**Dataset records:**
--------------------------------------------------

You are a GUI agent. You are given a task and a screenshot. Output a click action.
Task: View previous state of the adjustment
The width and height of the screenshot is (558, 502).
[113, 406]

--------------------------------------------------

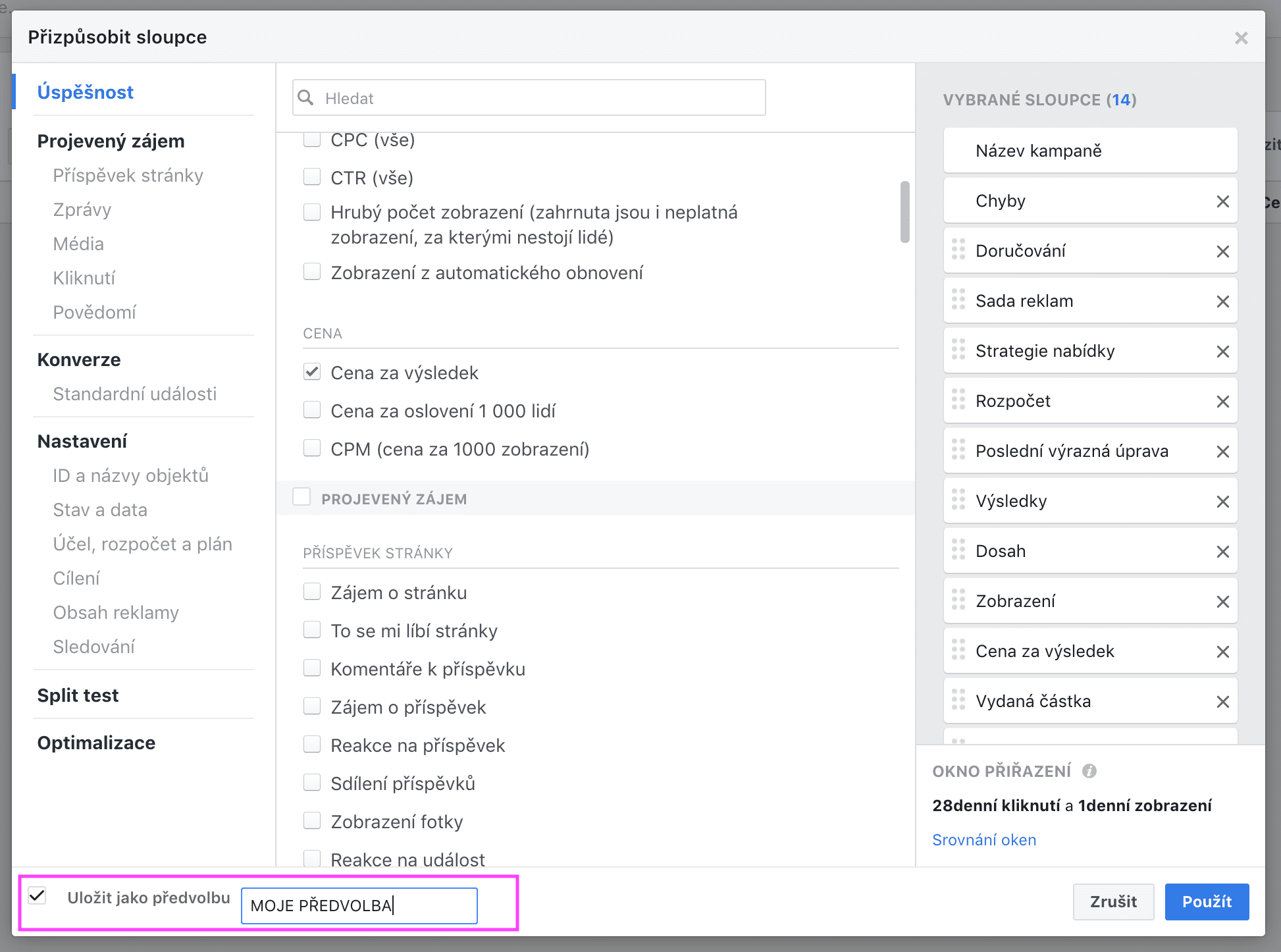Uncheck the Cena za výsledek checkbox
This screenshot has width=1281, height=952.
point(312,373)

--------------------------------------------------

**Exercise prompt:** Return the lines of the records from the line with "Uncheck the Cena za výsledek checkbox" up to and including the line with "point(312,373)", leaving out the pictures.

**Result of the exercise:**
Uncheck the Cena za výsledek checkbox
This screenshot has width=1281, height=952.
point(312,373)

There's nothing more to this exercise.